Linked lists are one of the most foundational data structures in computer science, and rearranging them can be a fun yet challenging task. One such problem is Reorder List, where you’re required to rearrange the elements of a singly linked list into a specific order. Let’s break this problem into its core components for a deeper understanding.
Understanding The Problem
You are given the head of a singly linked list, and your task is to rearrange its elements such that:
1. The first element is followed by the last element.
2. The second element is followed by the second-to-last element, and so on.
Additionally:
• You must modify the list in-place—no extra data structures like arrays or additional linked lists are allowed.
• The solution must be efficient, adhering to a time complexity of O(n) and a space complexity of O(1).
Example 1:
• Input: 1 -> 2 -> 3 -> 4
• Output: 1 -> 4 -> 2 -> 3
Example 2:
• Input: 1 -> 2 -> 3 -> 4 -> 5
• Output: 1 -> 5 -> 2 -> 4 -> 3
This problem combines several key concepts in linked list manipulation:
1. Traversal: You need to traverse the entire list efficiently.
2. Reversal: Reversing part of the list will be critical to achieving the desired order.
3. Merging: After splitting the list, you’ll merge two parts alternately to achieve the final arrangement.

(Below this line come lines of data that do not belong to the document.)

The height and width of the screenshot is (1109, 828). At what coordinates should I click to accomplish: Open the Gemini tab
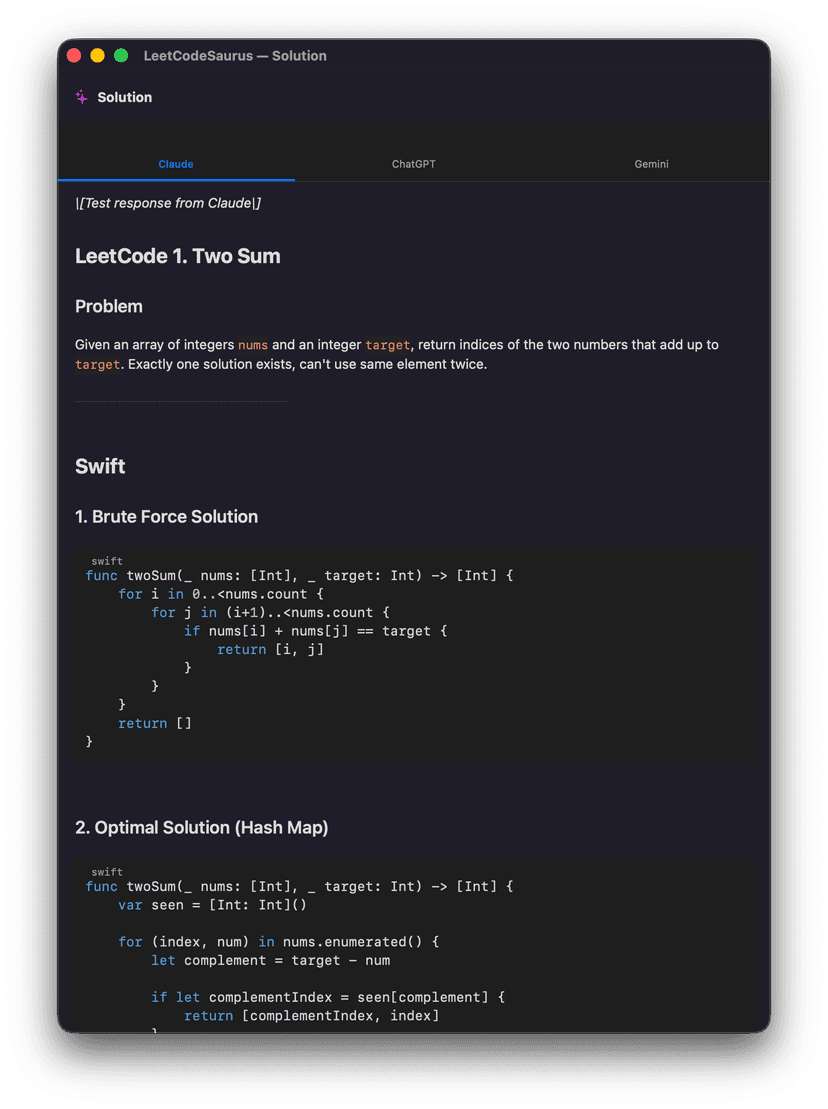(x=651, y=164)
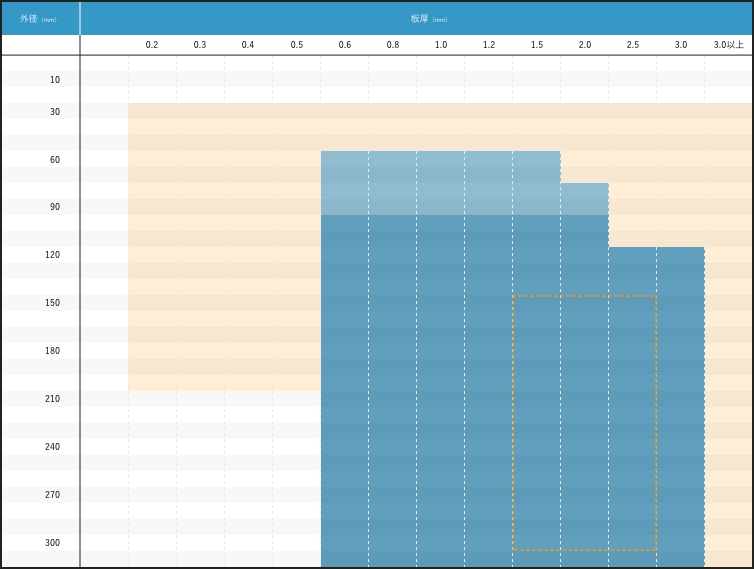Select the 150 outer diameter row label
This screenshot has width=754, height=569.
[x=55, y=303]
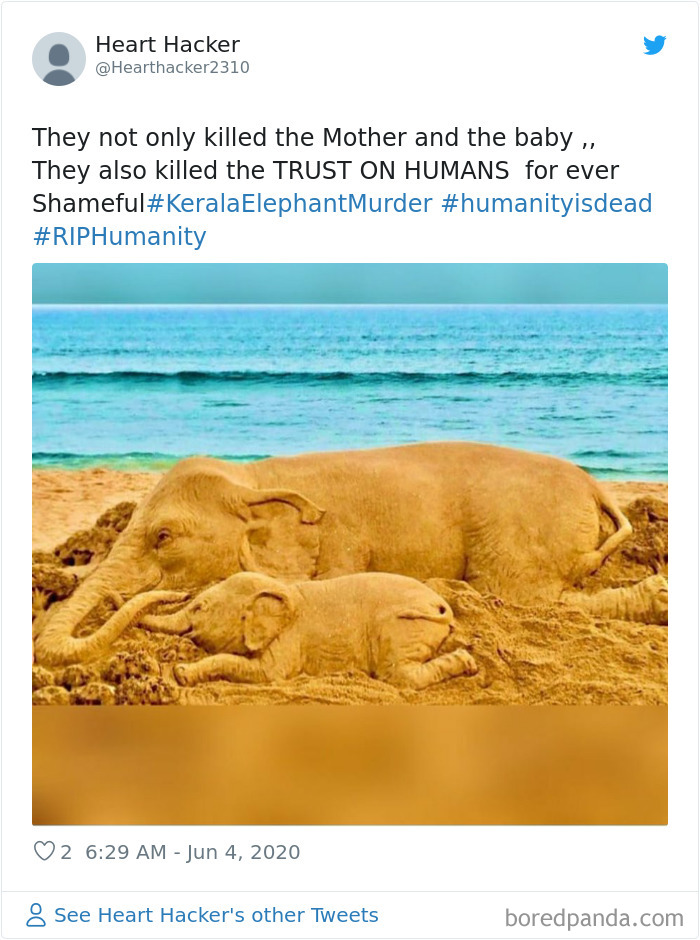The width and height of the screenshot is (700, 940).
Task: Open Heart Hacker's profile avatar
Action: point(60,57)
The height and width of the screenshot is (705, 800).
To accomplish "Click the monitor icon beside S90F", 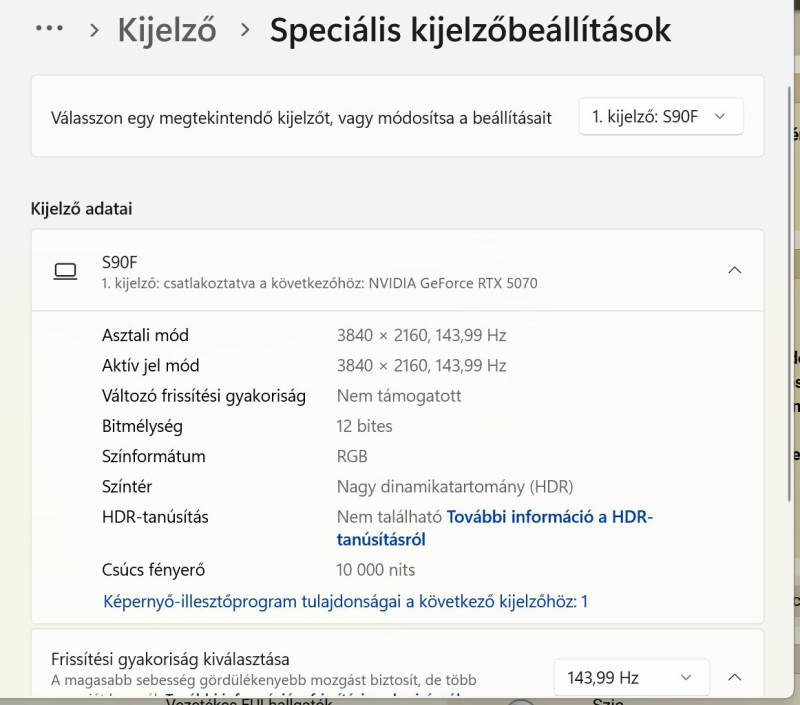I will pyautogui.click(x=66, y=271).
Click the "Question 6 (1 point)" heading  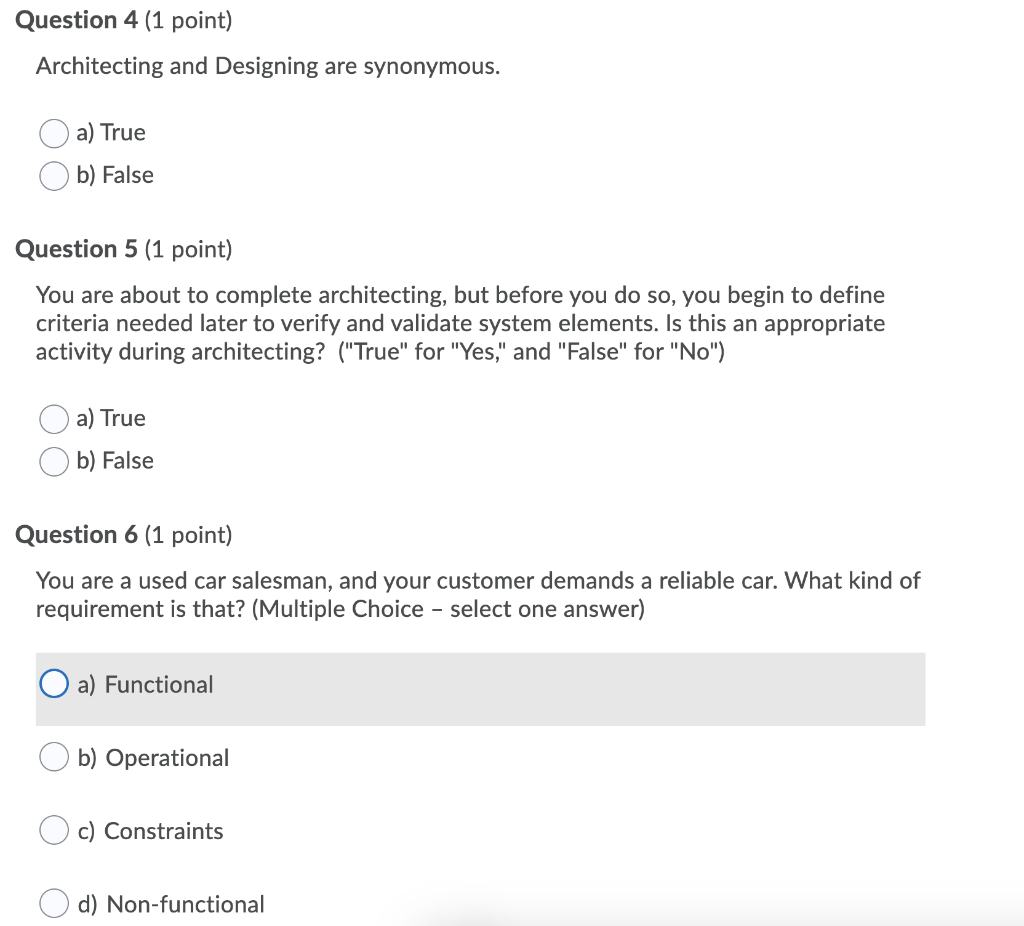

The Naive Approach: Convert the List to an Array
The core idea is to use an array as an auxiliary data structure:
1. Traverse the list to extract all the nodes (or their values) into an array.

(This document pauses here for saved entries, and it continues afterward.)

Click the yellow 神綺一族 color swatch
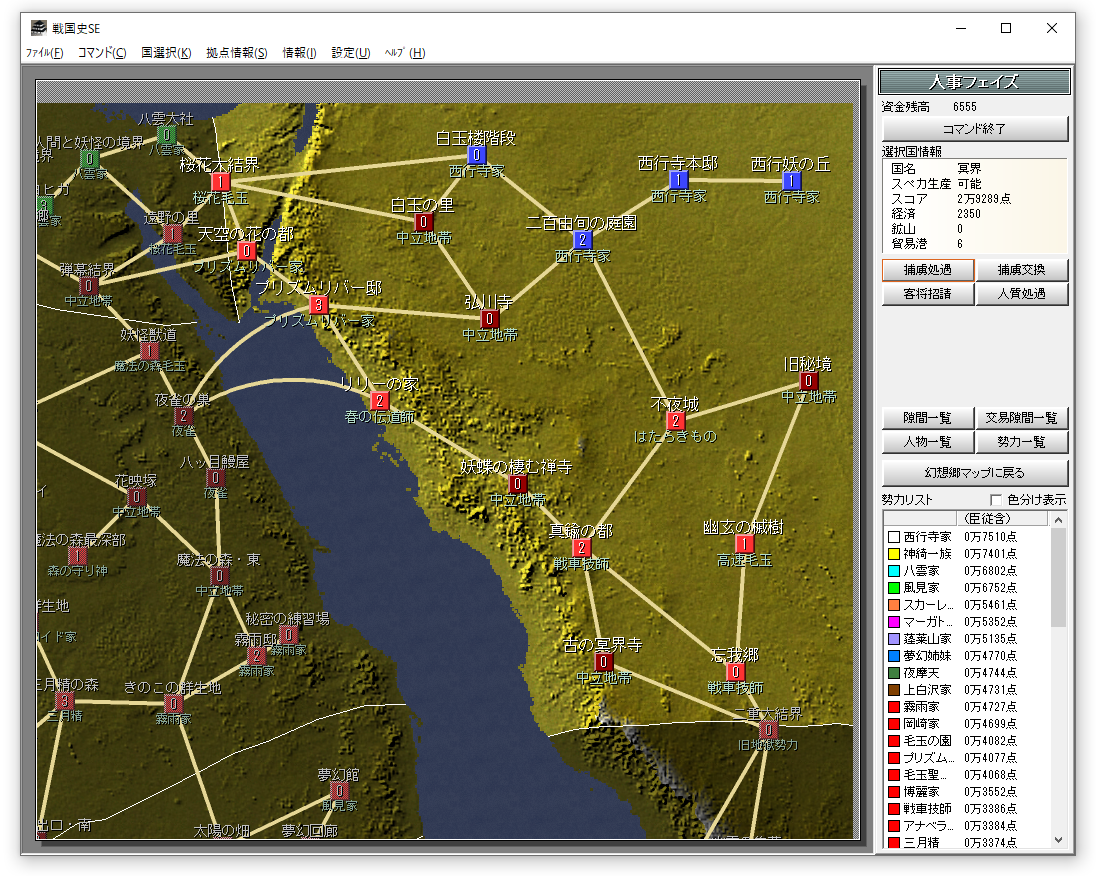tap(894, 554)
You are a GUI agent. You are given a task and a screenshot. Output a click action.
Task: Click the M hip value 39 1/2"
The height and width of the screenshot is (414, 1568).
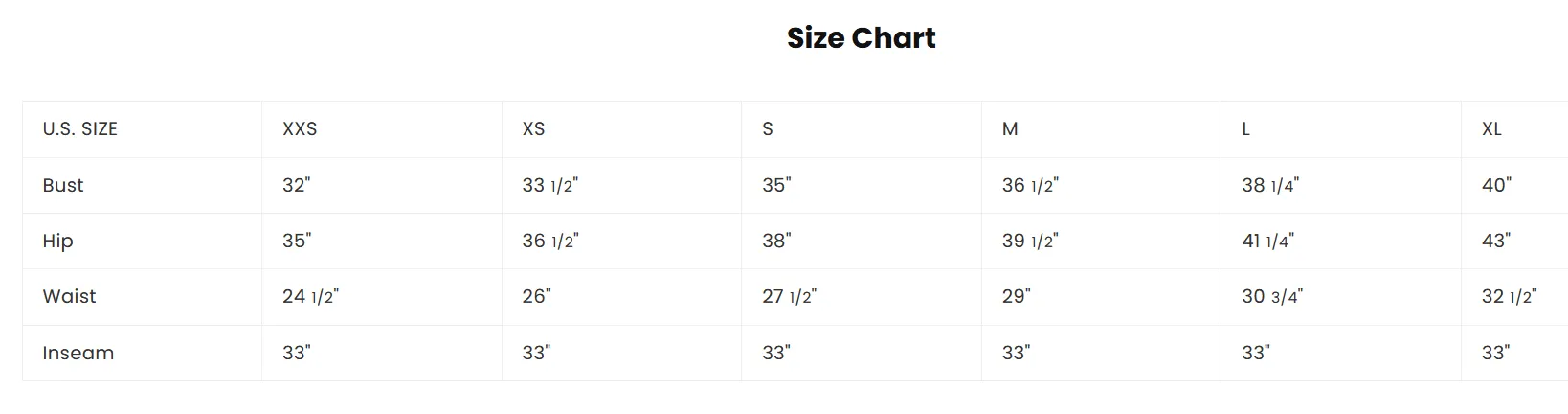point(1030,241)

2. Rearrange the elements in the array to achieve the desired alternating order.
3. Rebuild the linked list using the reordered array.

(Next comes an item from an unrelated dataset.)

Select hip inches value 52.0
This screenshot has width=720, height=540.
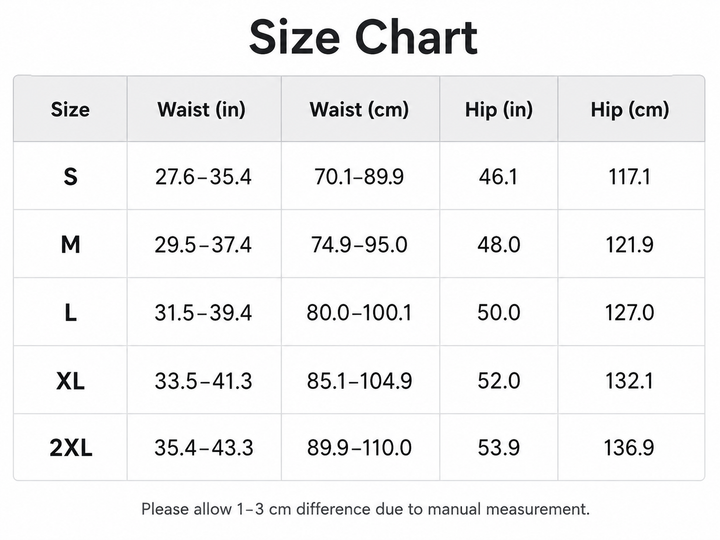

This approach works because arrays allow random access, making it easy to manipulate the order of elements.
class ListNode {
int val;
ListNode next;
ListNode(int val) {
this.val = val;
this.next = null;
}
}
public class ReorderListNaive {
public void reorderList(ListNode head) {
if (head == null || head.next == null) return;
// Step 1: Store nodes in an array
List<ListNode> nodes = new ArrayList<>();
ListNode current = head;
while (current != null) {
nodes.add(current);
current = current.next;
}
// Step 2: Reorder the array elements
int i = 0, j = nodes.size() - 1;
while (i < j) {
nodes.get(i).next = nodes.get(j);
i++;
if (i == j) break;
nodes.get(j).next = nodes.get(i);
j--;
}
// Step 3: Terminate the reordered list
nodes.get(i).next = null;
}
}While this approach works and is easy to understand, it fails to meet the problem’s strict space requirements:
• Extra Space Usage:
• The array introduces O(n) space overhead to store nodes, making it inefficient for large lists.
• Rebuilding Overhead:
• Reconstructing the list adds unnecessary steps that could be avoided by directly modifying the list in-place.
Breaking Down the Optimized Algorithm
The optimized solution involves three key steps:
1. Find the middle of the list.
2. Reverse the second half of the list.
3. Merge the two halves alternately.
- Find the Middle of the List
The first step is to locate the middle node of the list. This is achieved using the slow and fast pointer technique:
• Slow Pointer: Moves one step at a time.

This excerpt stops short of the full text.